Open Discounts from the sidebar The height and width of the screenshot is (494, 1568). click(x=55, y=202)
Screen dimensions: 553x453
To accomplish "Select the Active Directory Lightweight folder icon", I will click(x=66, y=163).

* * *

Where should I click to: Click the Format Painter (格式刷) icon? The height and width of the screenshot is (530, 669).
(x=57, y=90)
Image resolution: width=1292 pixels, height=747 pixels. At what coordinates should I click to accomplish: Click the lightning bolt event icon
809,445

*PROBLEM REQUIREMENTS*. Put the stretch from the line containing "Open Discounts from" through the line containing "will click(x=66, y=163)." into a two-column CSV with the headers input and output. Give one row for each text paired with its answer, with each value in its own quoted field and any line breaks replaced by spaces.

*CORRECT ANSWER*.
input,output
"Open Discounts from the sidebar The height and width of the screenshot is (494, 1568).","click(x=55, y=202)"
"Screen dimensions: 553x453 To accomplish ""Select the Active Directory Lightweight folder icon"",","I will click(x=66, y=163)."